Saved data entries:
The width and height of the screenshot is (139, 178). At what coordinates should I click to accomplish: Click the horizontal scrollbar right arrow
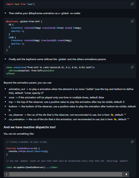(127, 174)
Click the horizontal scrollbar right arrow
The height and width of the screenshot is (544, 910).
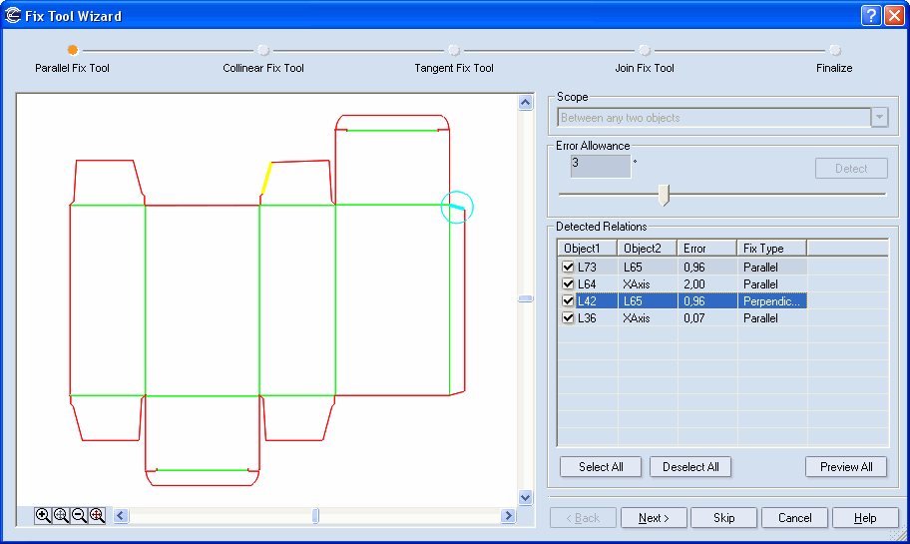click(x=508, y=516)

EXERCISE BRIEF:
Return all the lines above exactly; none of the pictures should appear.

EXERCISE RESULT:
The width and height of the screenshot is (139, 178). At what coordinates should I click to accomplish: Click the horizontal scrollbar right arrow
(127, 174)
Click the horizontal scrollbar right arrow
The height and width of the screenshot is (544, 910).
click(x=508, y=516)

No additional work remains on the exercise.